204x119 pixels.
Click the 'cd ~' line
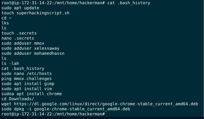6,18
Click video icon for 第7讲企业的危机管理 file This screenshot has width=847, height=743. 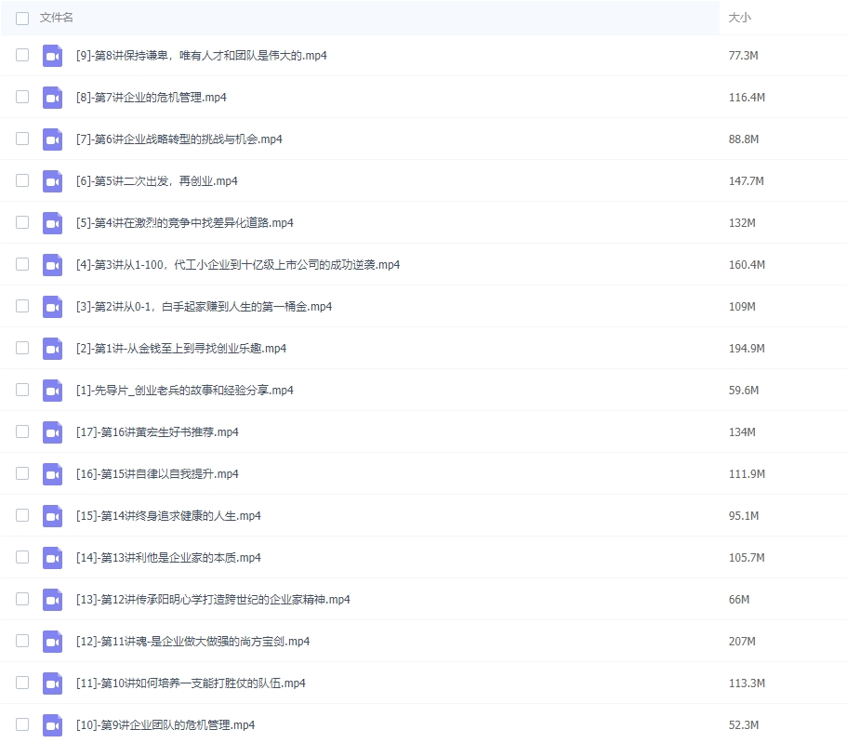click(x=52, y=97)
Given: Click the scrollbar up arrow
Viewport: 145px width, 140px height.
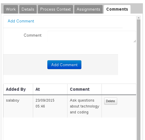Looking at the screenshot, I should pos(138,18).
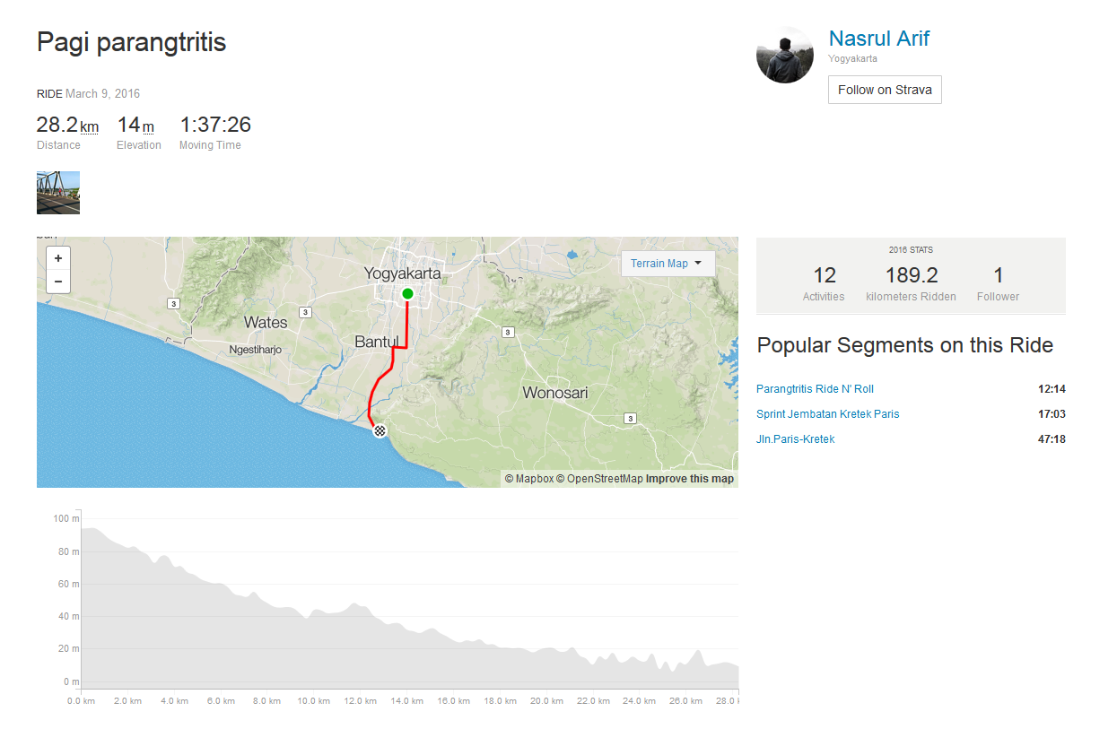Viewport: 1117px width, 729px height.
Task: Click the Mapbox attribution link
Action: pos(529,479)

Work to be completed
Output exactly the lines from the one containing "Given: Click the scrollbar up arrow" through the last line of the records above, both included, and leave out the pictures.

Result of the exercise
Given: Click the scrollbar up arrow
Viewport: 145px width, 140px height.
Looking at the screenshot, I should pos(138,18).
Viewport: 1117px width, 729px height.
Task: Click the Mapbox attribution link
Action: pos(529,479)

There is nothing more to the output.